## Your instructions
Go through the data below and copy each line that includes "snapshot".

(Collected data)
== Segment start ==

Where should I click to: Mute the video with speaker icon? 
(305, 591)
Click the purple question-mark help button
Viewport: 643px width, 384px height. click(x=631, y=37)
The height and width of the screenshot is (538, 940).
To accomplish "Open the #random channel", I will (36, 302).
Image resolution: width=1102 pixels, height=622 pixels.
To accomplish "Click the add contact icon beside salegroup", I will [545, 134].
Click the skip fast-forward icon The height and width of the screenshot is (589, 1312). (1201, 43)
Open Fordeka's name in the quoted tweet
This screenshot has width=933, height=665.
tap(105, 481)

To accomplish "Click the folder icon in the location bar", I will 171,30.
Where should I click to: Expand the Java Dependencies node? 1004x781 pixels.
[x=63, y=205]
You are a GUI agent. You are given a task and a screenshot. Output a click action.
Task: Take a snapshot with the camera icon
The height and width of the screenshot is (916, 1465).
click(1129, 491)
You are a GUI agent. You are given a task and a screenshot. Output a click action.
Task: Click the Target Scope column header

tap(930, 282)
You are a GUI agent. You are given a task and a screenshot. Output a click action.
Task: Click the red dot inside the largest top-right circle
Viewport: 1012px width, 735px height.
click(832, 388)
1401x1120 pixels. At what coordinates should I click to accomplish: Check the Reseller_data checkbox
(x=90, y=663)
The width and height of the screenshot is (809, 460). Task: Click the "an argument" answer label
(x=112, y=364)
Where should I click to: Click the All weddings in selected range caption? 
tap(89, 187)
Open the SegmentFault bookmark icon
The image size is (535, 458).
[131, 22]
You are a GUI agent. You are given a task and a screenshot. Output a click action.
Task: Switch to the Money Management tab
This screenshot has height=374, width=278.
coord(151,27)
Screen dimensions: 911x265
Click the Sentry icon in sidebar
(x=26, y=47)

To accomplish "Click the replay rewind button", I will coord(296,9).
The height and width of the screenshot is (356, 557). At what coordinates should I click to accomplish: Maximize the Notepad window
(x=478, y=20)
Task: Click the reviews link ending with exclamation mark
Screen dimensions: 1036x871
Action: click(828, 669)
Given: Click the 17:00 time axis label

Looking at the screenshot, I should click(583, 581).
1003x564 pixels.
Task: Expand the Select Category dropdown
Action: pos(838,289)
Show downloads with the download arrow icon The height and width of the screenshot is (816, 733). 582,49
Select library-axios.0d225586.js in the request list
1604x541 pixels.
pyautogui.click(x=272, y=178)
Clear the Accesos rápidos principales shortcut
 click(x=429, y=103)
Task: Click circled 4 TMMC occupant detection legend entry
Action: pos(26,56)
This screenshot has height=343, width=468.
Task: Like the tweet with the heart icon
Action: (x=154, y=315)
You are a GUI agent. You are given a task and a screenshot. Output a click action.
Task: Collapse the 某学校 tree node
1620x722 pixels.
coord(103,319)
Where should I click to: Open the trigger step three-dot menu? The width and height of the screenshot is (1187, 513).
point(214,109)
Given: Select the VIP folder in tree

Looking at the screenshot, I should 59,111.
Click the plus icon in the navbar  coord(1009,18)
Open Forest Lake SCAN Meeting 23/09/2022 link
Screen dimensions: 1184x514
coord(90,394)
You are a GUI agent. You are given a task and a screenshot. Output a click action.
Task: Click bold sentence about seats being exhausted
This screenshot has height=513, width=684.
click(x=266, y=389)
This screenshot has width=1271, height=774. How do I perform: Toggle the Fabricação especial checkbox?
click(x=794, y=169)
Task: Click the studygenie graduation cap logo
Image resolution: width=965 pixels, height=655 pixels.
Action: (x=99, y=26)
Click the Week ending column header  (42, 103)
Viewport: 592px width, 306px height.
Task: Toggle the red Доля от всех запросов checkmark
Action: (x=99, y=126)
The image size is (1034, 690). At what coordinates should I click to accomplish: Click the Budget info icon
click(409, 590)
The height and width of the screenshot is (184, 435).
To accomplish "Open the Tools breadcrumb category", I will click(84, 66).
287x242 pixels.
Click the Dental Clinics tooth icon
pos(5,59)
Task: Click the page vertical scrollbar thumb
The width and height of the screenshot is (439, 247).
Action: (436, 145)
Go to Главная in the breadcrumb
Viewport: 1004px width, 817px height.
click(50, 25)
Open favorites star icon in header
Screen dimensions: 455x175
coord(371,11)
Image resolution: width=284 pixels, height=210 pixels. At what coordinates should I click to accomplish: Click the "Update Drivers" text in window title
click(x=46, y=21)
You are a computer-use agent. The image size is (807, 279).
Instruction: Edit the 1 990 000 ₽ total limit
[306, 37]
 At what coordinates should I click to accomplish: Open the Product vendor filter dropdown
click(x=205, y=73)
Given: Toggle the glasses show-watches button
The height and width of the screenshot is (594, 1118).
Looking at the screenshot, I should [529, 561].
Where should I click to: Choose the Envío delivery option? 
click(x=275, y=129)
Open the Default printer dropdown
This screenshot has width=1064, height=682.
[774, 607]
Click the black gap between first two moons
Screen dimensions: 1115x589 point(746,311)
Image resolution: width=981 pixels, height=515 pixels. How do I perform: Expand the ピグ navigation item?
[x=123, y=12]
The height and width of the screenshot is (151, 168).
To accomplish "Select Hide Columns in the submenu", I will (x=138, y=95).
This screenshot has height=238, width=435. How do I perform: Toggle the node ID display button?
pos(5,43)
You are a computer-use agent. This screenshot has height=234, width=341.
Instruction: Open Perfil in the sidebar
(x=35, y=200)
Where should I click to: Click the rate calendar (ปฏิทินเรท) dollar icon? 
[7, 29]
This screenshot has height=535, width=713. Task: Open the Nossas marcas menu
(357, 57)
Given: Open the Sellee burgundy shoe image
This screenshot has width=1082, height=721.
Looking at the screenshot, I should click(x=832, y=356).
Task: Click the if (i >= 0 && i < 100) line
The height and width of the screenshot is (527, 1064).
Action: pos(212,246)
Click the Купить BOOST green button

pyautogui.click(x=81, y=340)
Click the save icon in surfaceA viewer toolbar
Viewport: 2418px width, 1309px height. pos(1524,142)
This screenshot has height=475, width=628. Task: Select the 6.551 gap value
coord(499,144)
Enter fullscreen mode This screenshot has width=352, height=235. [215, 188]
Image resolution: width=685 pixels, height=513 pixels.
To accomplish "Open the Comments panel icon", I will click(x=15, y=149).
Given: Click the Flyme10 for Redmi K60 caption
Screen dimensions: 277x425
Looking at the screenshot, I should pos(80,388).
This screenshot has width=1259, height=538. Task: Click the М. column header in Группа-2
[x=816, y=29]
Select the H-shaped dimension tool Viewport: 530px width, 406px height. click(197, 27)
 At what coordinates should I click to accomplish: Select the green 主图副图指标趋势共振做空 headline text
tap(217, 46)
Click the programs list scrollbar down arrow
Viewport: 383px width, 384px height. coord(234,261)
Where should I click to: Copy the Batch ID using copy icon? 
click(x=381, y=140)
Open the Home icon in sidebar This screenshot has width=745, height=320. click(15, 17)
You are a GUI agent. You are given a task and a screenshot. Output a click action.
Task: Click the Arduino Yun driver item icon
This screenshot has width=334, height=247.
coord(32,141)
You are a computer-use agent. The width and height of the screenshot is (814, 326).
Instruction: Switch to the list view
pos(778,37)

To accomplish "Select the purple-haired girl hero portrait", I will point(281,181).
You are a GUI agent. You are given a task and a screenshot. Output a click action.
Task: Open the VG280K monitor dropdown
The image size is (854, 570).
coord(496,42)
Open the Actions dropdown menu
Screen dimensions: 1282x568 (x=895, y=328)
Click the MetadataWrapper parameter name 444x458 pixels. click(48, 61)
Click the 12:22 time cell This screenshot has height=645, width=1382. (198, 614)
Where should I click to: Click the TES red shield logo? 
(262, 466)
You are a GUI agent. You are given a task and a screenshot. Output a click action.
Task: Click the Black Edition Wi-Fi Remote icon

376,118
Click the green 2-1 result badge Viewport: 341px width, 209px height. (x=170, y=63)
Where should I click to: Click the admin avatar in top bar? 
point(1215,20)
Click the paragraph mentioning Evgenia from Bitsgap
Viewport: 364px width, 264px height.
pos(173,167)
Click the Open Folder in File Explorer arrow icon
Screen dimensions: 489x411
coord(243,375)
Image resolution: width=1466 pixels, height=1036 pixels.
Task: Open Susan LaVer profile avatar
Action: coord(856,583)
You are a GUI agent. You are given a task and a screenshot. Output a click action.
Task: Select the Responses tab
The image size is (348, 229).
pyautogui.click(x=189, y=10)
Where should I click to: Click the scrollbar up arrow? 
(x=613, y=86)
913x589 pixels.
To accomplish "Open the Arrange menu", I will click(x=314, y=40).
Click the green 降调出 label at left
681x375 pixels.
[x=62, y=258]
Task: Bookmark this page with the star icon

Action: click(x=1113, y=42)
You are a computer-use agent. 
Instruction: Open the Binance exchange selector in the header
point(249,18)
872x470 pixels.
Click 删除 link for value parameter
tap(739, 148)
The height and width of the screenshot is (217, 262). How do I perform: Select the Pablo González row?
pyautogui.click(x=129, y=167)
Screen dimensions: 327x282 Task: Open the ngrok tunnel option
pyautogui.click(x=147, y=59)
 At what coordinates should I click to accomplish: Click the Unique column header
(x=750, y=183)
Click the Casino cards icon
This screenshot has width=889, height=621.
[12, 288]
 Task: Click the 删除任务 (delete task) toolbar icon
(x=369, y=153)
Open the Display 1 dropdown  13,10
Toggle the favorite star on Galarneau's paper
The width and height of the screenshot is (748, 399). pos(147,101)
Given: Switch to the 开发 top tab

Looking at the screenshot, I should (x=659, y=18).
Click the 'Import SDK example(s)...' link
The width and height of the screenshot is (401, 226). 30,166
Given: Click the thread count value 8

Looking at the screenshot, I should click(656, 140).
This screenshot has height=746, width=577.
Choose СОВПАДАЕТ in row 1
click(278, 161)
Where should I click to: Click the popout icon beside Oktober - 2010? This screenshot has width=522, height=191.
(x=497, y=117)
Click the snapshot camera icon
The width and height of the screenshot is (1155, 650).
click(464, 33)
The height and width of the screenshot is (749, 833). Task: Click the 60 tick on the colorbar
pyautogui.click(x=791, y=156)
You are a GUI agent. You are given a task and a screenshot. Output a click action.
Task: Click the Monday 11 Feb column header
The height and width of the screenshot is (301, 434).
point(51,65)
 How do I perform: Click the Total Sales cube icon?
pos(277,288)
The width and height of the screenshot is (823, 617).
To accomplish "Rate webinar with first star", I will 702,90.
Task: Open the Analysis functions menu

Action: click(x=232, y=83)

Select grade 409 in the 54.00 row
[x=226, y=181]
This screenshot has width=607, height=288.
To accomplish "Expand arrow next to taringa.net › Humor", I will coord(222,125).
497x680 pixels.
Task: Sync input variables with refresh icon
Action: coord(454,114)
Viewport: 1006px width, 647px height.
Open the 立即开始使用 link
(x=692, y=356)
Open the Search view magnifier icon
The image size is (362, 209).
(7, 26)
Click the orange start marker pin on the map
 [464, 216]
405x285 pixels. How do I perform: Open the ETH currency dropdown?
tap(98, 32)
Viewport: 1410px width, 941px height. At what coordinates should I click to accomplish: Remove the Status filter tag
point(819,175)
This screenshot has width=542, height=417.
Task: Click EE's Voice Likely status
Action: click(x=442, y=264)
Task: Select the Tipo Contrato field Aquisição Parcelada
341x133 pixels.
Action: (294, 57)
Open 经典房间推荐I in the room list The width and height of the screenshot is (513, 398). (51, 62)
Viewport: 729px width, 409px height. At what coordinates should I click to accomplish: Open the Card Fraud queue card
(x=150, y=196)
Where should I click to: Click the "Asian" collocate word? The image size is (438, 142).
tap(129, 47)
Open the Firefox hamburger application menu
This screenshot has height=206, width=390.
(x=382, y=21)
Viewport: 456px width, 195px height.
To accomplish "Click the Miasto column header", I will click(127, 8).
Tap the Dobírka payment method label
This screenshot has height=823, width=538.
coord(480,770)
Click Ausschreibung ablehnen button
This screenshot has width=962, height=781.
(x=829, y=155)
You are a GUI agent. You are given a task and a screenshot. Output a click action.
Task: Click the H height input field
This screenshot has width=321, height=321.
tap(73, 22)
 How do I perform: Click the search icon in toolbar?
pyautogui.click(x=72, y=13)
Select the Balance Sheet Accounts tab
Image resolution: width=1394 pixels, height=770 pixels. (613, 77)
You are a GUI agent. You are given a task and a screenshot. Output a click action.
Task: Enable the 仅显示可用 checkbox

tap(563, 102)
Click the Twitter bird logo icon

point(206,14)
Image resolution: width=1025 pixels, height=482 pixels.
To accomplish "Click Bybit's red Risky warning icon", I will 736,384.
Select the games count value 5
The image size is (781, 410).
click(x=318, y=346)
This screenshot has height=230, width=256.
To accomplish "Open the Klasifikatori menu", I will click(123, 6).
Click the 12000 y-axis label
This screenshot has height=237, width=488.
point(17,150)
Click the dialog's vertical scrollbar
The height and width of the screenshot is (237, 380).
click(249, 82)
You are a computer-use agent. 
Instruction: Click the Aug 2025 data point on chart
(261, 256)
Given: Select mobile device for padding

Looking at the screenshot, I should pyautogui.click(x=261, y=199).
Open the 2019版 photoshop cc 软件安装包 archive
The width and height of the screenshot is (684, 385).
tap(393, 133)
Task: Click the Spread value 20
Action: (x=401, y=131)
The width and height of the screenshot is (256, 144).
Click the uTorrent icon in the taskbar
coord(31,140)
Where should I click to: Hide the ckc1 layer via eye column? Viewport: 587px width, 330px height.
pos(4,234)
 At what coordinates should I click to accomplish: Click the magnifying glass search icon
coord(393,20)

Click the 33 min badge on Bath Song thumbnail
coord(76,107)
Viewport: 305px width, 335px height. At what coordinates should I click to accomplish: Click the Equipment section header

== Segment end ==

## Answer to the exercise
Task: Take a snapshot with the camera icon
Click the snapshot camera icon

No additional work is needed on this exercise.